_WORK TO COMPLETE_.
An exact copy of the data below is needed; please leave out any pictures.
----- SOURCE RECORDS
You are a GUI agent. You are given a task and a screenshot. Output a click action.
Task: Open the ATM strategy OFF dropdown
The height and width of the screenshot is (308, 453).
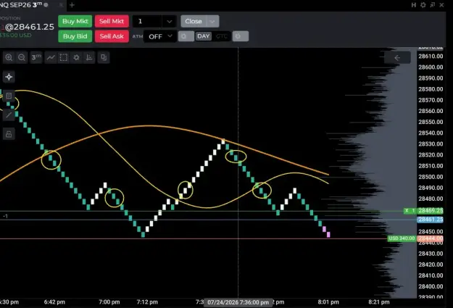coord(160,36)
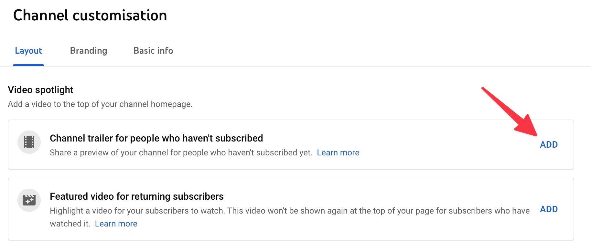The width and height of the screenshot is (591, 252).
Task: Click the Channel customisation page heading
Action: point(90,16)
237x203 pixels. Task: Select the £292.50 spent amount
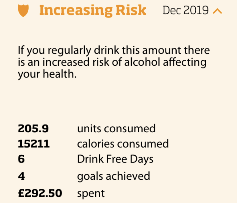(x=40, y=193)
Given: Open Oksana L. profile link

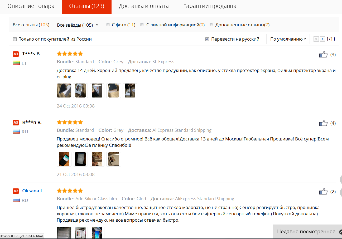Looking at the screenshot, I should [x=33, y=191].
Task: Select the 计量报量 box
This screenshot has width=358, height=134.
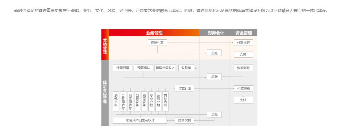Action: pos(123,68)
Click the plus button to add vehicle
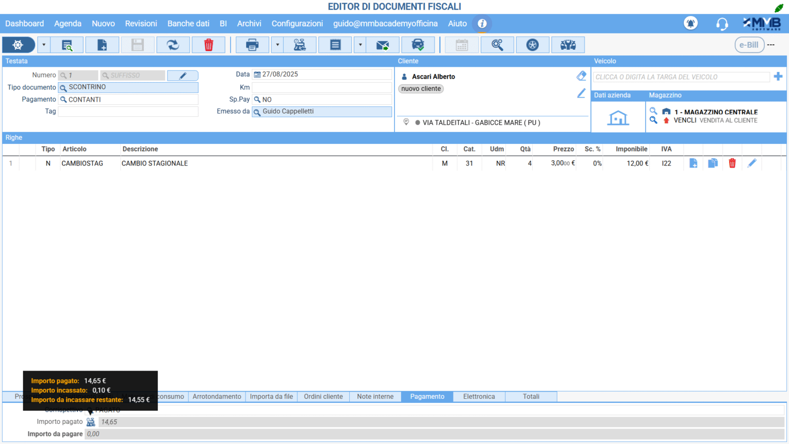The image size is (789, 444). point(778,77)
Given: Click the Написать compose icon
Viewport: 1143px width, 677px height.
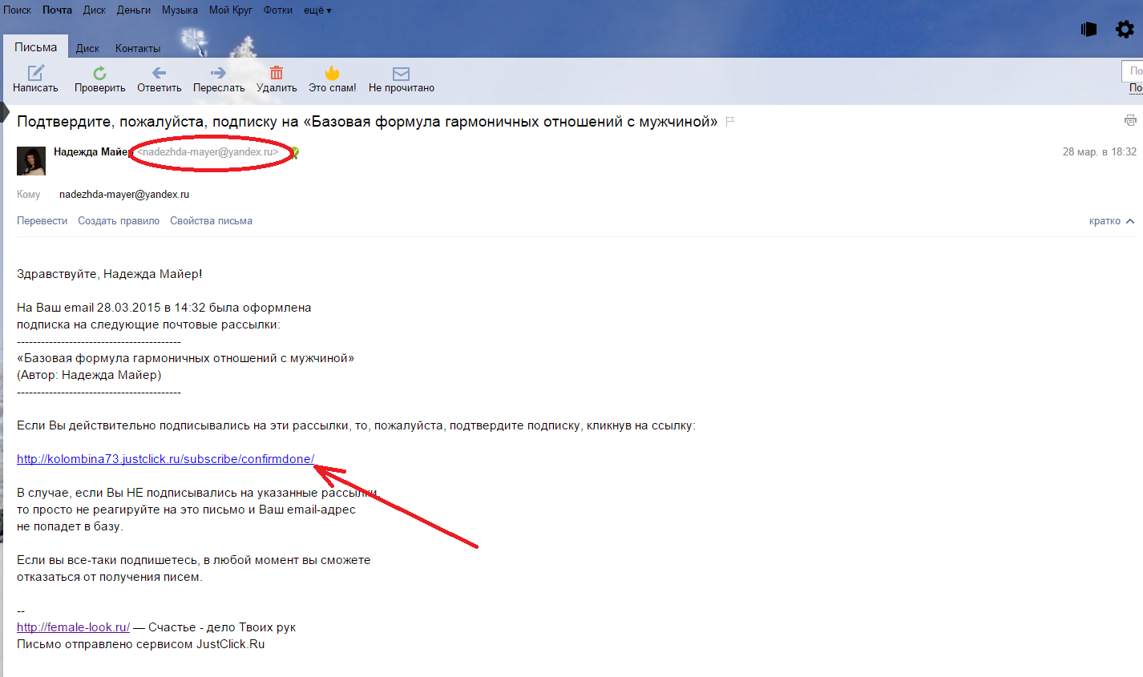Looking at the screenshot, I should coord(36,73).
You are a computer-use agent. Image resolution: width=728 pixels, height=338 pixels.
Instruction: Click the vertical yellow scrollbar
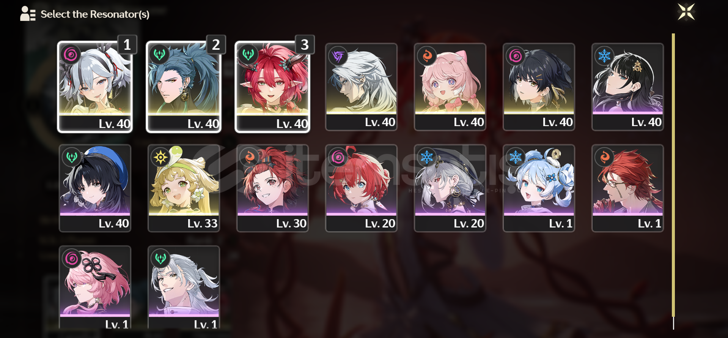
----------
_TASK RESPONSE_.
You are a GUI agent. You are given a task and a screenshot. Output a click action.
Task: Open the ATM strategy OFF dropdown
The height and width of the screenshot is (308, 453).
coord(160,36)
The width and height of the screenshot is (591, 252).
Task: Click the Channel customisation page heading
Action: point(90,16)
237x203 pixels. Task: Select the £292.50 spent amount
(x=40, y=193)
Given: Open Oksana L. profile link

Looking at the screenshot, I should [x=33, y=191].
Task: Select the 计量报量 box
This screenshot has width=358, height=134.
Action: pos(123,68)
Click the plus button to add vehicle
The image size is (789, 444). point(778,77)
Given: Click the Написать compose icon
Viewport: 1143px width, 677px height.
Looking at the screenshot, I should coord(36,73).
You are a computer-use agent. Image resolution: width=728 pixels, height=338 pixels.
Instruction: Click the vertical yellow scrollbar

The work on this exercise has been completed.